Background
Firearm injuries disproportionately affect young, male, non-White populations, causing substantial individual and societal burden. Annual costs for hospitalized firearm injuries have not been widely described, as most previous cost studies have focused on lifetime costs. We examined a nationally-representative database of hospitalizations in the US to estimate per-hospital and overall hospital costs for firearm injuries by intent, type of weapon, and payer source.
Methods
We conducted a retrospective cohort study of all firearm injury hospitalizations in the National Inpatient Sample from 2003 through 2013. The National Inpatient Sample, maintained by the Healthcare Utilization Project, is a stratified and weighted national sample of more than 20% of all hospitals. All admissions for firearm injuries were identified through Ecodes, yielding a weighted total of 336,785 for the study period. Average annual per-patient and overall hospital costs were estimated using generalized linear modelling, controlling for patient and hospital variables. Costs by intent, firearm type, and payer sources were estimated.
Results
Annually from 2003 through 2013, 30,617 hospital admissions were for firearm injuries, for an annual rate of 10.1 admissions per 100,000 US population. More than 80% of hospitalizations were among individuals aged 15–44, and rates were nine times higher for males than females and nearly ten times higher for the Black than the White population.
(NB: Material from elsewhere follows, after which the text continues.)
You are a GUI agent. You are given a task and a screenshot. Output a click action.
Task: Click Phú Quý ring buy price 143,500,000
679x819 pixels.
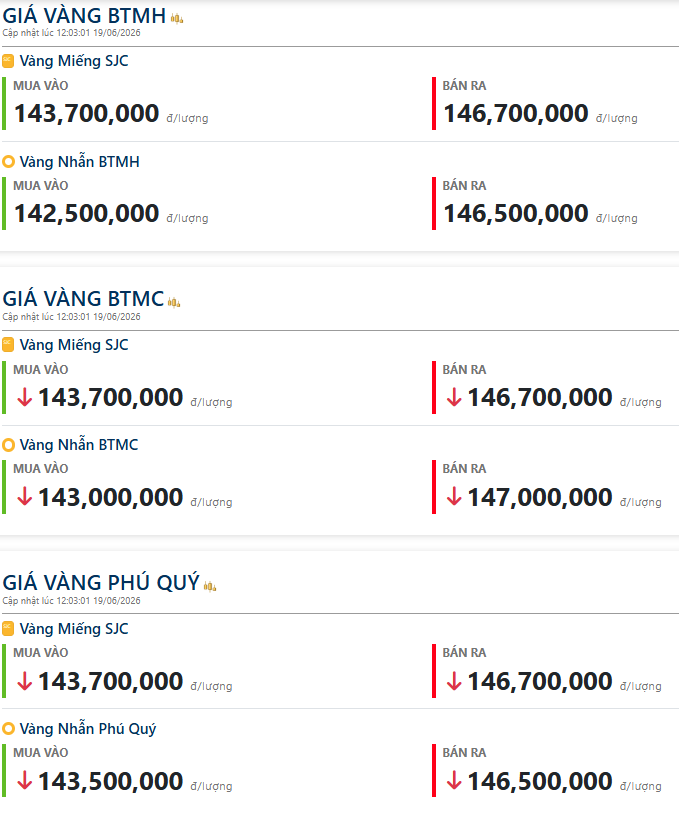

More than 60% of admissions were for assaults, and 70% of the injuries that had a known firearm type were from handguns. The average annual admission cost was $622 million. The highest per-admission costs were for injuries from assault weapons ($32,237 per admission) and for legal intervention ($33,462 per admission), but the highest total costs were for unspecific firearm type ($373 million) and assaults ($389 million). A quarter of firearm injury hospitalizations were among the uninsured, yielding average annual total costs of $155 million.
Conclusion
Hospitals can project that government insurance will be the highest source for firearm injury reimbursement, and depending on healthcare access laws, that many of their firearm injury admissions will not be covered by insurance.